The default value is **200**, defined in [`sql/catalyst/src/main/scala/org/apache/spark/sql/internal/SQLConf.scala`](https://github.com/apache/spark/blob/main/sql/catalyst/src/main/scala/org/apache/spark/sql/internal/SQLConf.scala). This default was chosen as a general-purpose starting point, but it is rarely optimal for modern workloads. You should adjust this value based on your cluster size and data volume—typically setting it to 1-2 times the total number of CPU cores in your cluster.

### How does Adaptive Query Execution improve partition performance?

Adaptive Query Execution (AQE), controlled by `spark.sql.adaptive.enabled` in [`SQLConf.scala`](https://github.com/apache/spark/blob/main/SQLConf.scala), allows Spark to dynamically optimize shuffle partition counts at runtime. According to the implementation in [`AdaptiveSparkPlanExec.scala`](https://github.com/apache/spark/blob/main/AdaptiveSparkPlanExec.scala), AQE can **coalesce** small partitions to reduce task overhead when partitions are too small, or **split** large partitions when data skew causes a single partition to become a bottleneck. This eliminates the need to guess the perfect partition count upfront.

### When should I use coalesce instead of repartition?
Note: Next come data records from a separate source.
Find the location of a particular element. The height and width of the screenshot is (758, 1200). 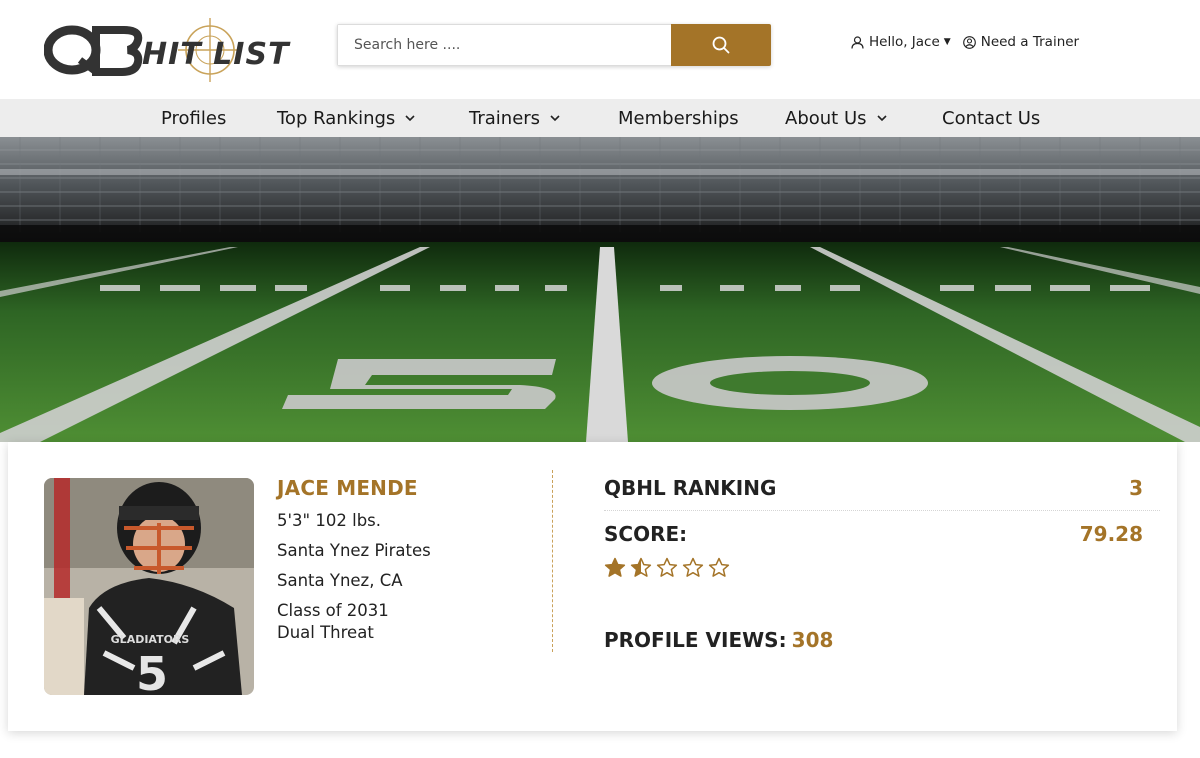

user-links: Hello, Jace ▼ Need a Trainer is located at coordinates (965, 42).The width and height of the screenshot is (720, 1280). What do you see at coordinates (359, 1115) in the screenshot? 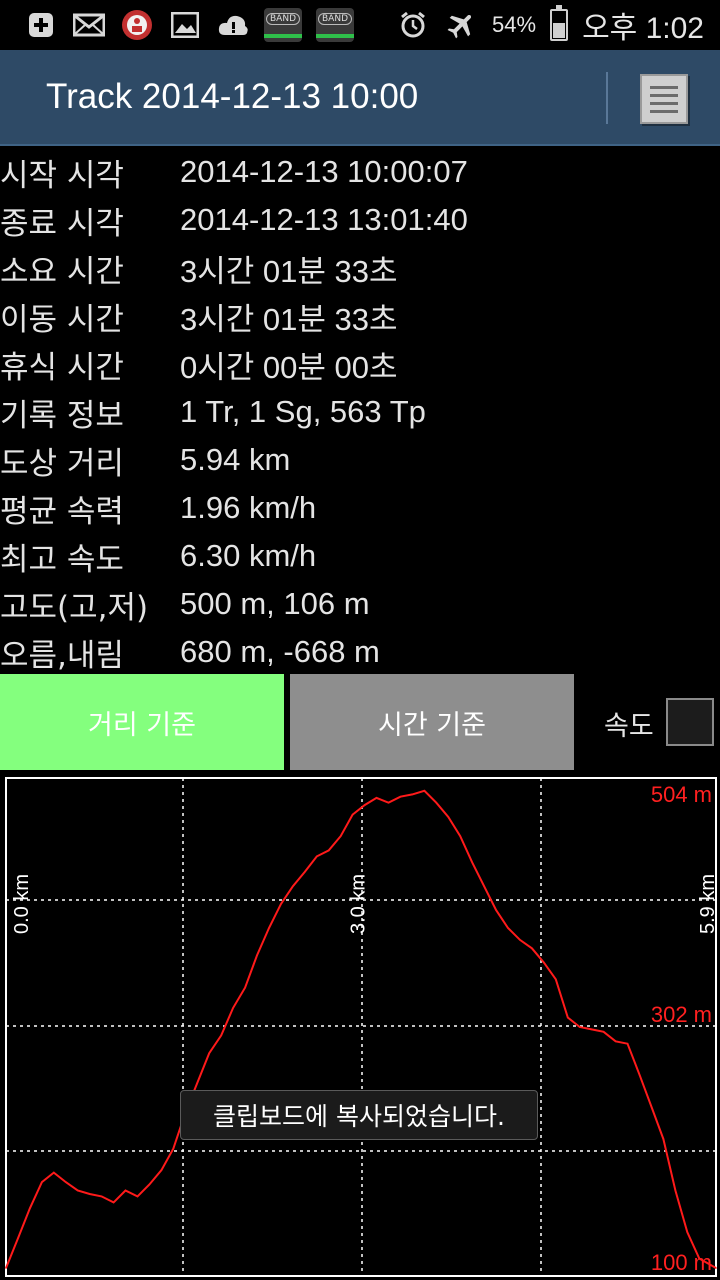
I see `toast-message: 클립보드에 복사되었습니다.` at bounding box center [359, 1115].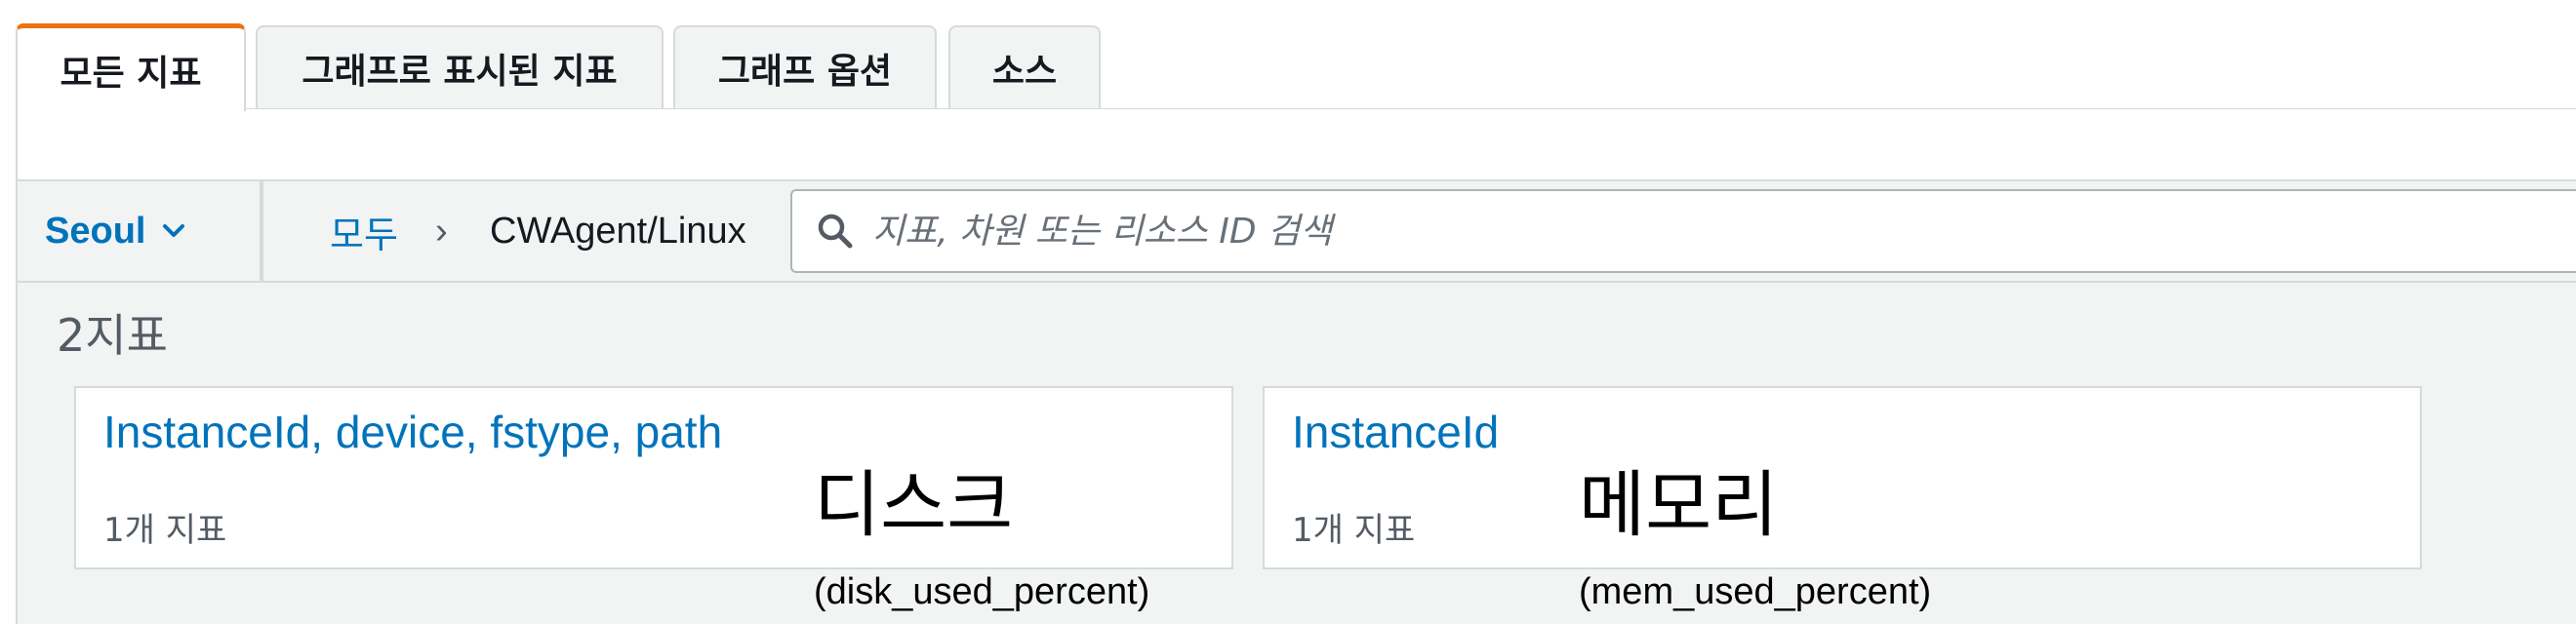 The image size is (2576, 624). I want to click on annotation-memory-metric: (mem_used_percent), so click(1756, 592).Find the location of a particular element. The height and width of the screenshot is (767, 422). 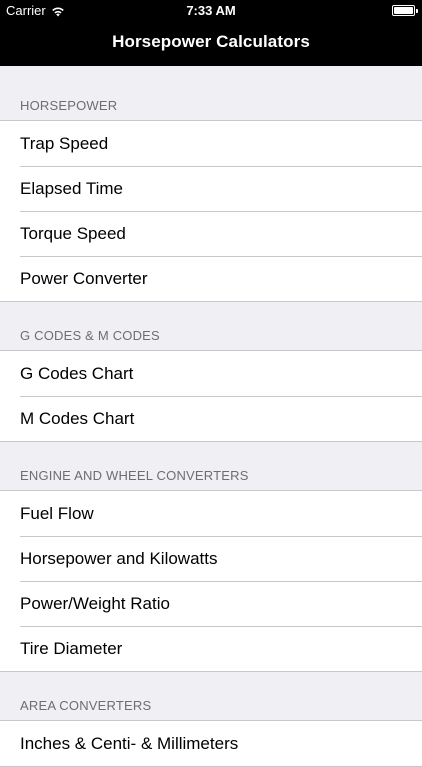

list-item-power-weight-ratio: Power/Weight Ratio is located at coordinates (211, 604).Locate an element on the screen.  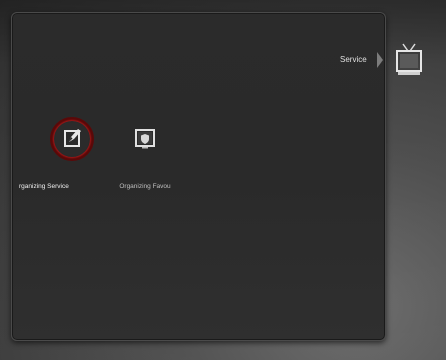
tv-icon is located at coordinates (409, 59).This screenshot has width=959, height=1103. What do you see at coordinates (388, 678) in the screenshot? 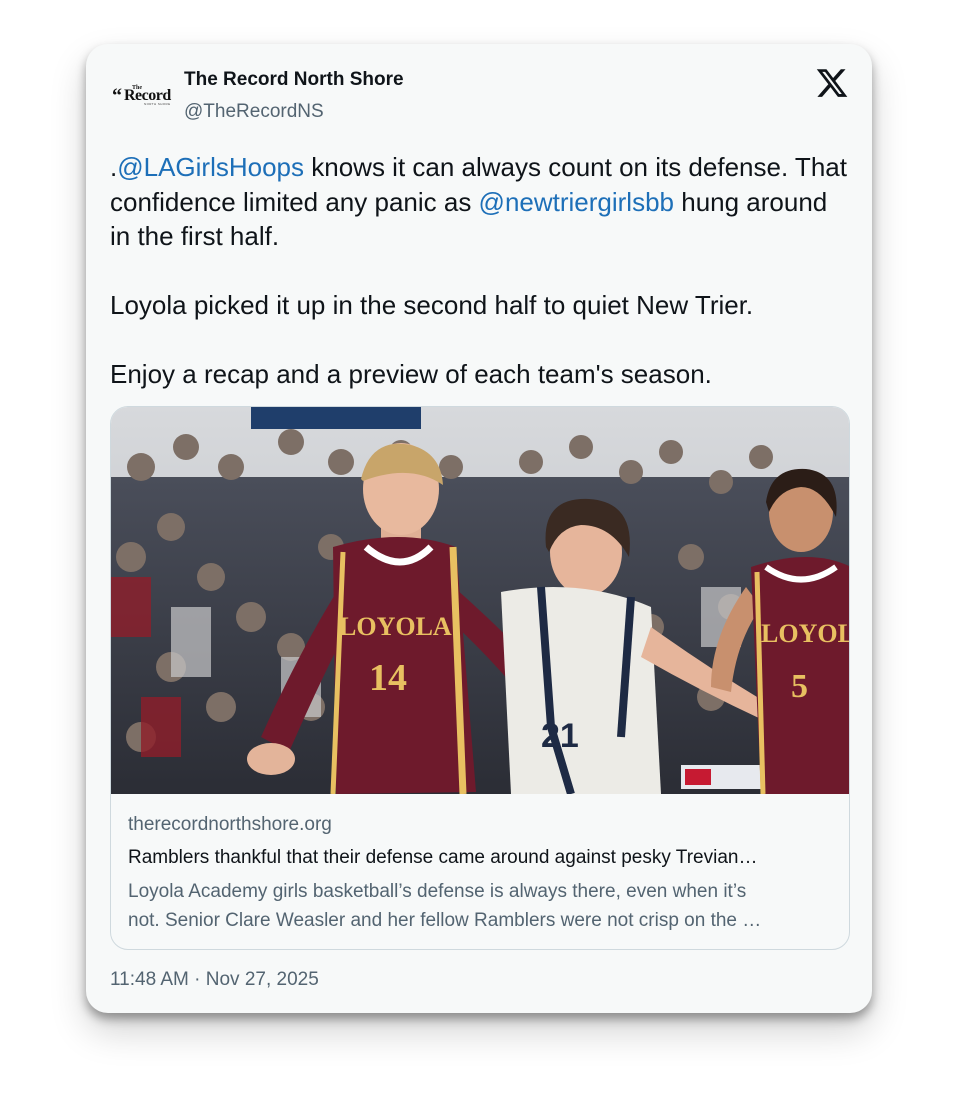
I see `jersey-left-number-text: 14` at bounding box center [388, 678].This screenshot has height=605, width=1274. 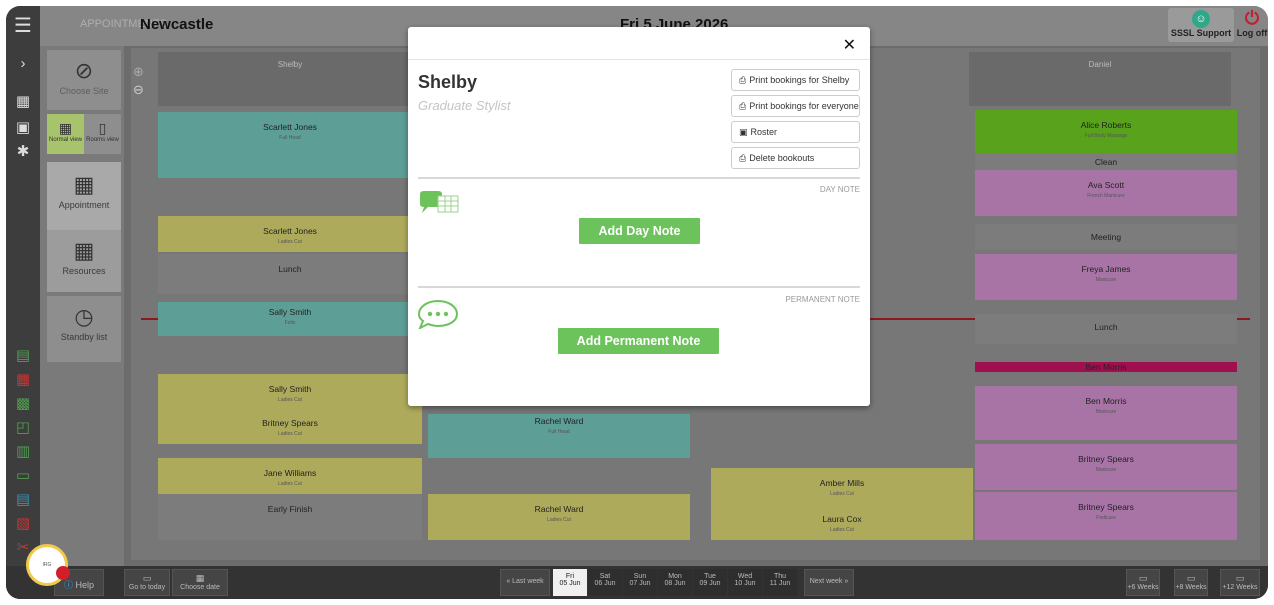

Use **`coalesce`** when you need to reduce the number of partitions and can avoid a full shuffle. As implemented in [`sql/core/src/main/scala/org/apache/spark/sql/classic/Dataset.scala`](https://github.com/apache/spark/blob/main/sql/core/src/main/scala/org/apache/spark/sql/classic/Dataset.scala), `coalesce` simply calls `repartition` with `shuffle = false`, making it efficient for operations like filtering where data is already reasonably distributed. Use **`repartition`** when you need to increase partitions, change the partitioning key, or ensure a full shuffle to distribute skewed data evenly across the cluster.

### How do I handle data skew when optimizing partitions?

Data skew occurs when a few keys contain disproportionately large amounts of data, causing some partitions to run much longer than others. To handle this, increase `spark.sql.shuffle.partitions` to spread the skewed keys across more tasks, or use **salting** (adding a random prefix to keys) before repartitioning. Alternatively, use `repartitionByRange` as defined in [`Dataset.scala`](https://github.com/apache/spark/blob/main/Dataset.scala) to distribute data based on range rather than hash, which can better handle skewed distributions. For severe skew, enable AQE so Spark can automatically split oversized partitions at runtime.